If Watson ever achieves consciousness — several contestants who play Watson reference Skynet, the computer system in the “Terminator” movies that achieves consciousness and decides humanity should be destroyed — we’ll have watched it happen:
When Watson is playing a game, Ferrucci lets the audience peek into the computer’s analysis. A monitor shows Watson’s top five answers to a question, with a bar graph beside each indicating its confidence. During one of my visits, the host read the clue “Thousands of prisoners in the Philippines re-enacted the moves of the video of this Michael Jackson hit.” On the monitor, I could see that Watson’s top pick was “Thriller,” with a confidence level of roughly 80 percent. This answer was correct, and Watson buzzed first, so it won $800. Watson’s next four choices — “Music video,” “Billie Jean,” “Smooth Criminal” and “MTV” — had only slivers for their bar graphs. It was a fascinating glimpse into the machine’s workings, because you could spy the connective thread running between the possibilities, even the wrong ones. “Billie Jean” and “Smooth Criminal” were also major hits by Michael Jackson, and “MTV” was the main venue for his videos. But it’s very likely that none of those correlated well with “Philippines.”

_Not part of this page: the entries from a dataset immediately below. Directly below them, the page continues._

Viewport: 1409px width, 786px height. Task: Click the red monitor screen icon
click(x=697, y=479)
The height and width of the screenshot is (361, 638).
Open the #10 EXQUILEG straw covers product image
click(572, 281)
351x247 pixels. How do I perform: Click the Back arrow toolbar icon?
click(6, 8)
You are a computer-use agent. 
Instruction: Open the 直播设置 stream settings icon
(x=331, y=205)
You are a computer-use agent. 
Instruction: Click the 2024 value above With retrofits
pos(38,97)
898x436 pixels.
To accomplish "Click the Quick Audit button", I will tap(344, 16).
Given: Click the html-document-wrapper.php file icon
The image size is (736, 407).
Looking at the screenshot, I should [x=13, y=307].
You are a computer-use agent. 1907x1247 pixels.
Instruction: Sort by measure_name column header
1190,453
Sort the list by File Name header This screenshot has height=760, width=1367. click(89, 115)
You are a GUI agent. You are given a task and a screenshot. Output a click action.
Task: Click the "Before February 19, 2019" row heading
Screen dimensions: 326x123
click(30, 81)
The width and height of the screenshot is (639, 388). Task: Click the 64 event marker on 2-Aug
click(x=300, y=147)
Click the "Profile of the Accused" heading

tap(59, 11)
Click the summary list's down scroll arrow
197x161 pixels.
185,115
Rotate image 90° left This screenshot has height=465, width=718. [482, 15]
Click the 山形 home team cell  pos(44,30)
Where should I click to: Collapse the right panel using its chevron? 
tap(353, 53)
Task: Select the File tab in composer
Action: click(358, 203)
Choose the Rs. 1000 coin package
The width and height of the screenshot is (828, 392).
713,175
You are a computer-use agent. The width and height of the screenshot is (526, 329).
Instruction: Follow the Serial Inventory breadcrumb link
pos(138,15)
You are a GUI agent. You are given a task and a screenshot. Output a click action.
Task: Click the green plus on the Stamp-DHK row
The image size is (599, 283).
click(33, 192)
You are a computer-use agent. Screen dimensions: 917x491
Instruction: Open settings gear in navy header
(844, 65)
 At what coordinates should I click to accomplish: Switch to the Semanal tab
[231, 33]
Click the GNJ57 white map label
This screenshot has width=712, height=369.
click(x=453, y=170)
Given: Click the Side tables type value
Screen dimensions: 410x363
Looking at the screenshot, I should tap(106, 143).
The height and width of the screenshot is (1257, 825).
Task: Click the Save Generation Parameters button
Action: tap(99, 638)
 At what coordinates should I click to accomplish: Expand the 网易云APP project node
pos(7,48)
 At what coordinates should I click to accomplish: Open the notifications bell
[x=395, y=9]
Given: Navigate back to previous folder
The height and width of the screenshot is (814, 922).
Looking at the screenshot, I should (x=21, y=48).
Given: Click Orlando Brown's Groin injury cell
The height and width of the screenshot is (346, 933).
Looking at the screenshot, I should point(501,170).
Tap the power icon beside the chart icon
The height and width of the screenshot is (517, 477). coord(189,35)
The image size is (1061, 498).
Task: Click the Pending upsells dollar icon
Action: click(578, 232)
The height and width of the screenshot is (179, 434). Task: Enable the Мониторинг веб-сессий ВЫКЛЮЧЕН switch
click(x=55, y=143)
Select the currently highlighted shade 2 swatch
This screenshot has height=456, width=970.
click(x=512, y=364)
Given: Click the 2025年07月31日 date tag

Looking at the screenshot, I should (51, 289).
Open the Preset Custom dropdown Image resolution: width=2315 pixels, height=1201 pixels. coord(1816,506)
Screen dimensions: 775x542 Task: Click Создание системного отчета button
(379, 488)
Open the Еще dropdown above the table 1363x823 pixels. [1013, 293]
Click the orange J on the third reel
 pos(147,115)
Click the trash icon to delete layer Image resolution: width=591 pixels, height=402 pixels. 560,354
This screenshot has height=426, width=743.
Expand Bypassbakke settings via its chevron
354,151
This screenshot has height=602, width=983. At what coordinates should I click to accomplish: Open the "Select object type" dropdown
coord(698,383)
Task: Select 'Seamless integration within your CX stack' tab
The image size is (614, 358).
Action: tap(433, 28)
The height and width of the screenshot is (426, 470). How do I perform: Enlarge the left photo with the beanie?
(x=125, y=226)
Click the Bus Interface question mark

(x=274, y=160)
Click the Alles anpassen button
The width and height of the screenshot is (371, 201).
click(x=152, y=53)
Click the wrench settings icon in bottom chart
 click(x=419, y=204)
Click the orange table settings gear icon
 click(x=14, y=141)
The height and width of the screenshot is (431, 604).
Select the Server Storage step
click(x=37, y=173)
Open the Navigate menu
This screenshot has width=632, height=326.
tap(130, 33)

If consciousness comes, it’ll cost Watson:
Ultimately, Watson’s greatest edge at “Jeopardy!” probably isn’t its perfect memory or lightning speed. It is the computer’s lack of emotion. “Managing your emotions is an enormous part of doing well” on “Jeopardy!” Bob Harris, a five-time champion, told me. “Every single time I’ve ever missed a Daily Double, I always miss the next clue, because I’m still kicking myself.” Because there is only a short period before the next clue comes along, the stress can carry over. Similarly, humans can become much more intimidated by a $2,000 clue than a $200 one, because the more expensive clues are presumably written to be much harder.
We’ll be able to buy our own Watson — well, that is if we can afford “at least one $1 million I.B.M. server” — within a year or two. Expect to see a Watson helpdesk or a Watson M.D. then. Faster than humans and more likely to have the right answer. Amazing.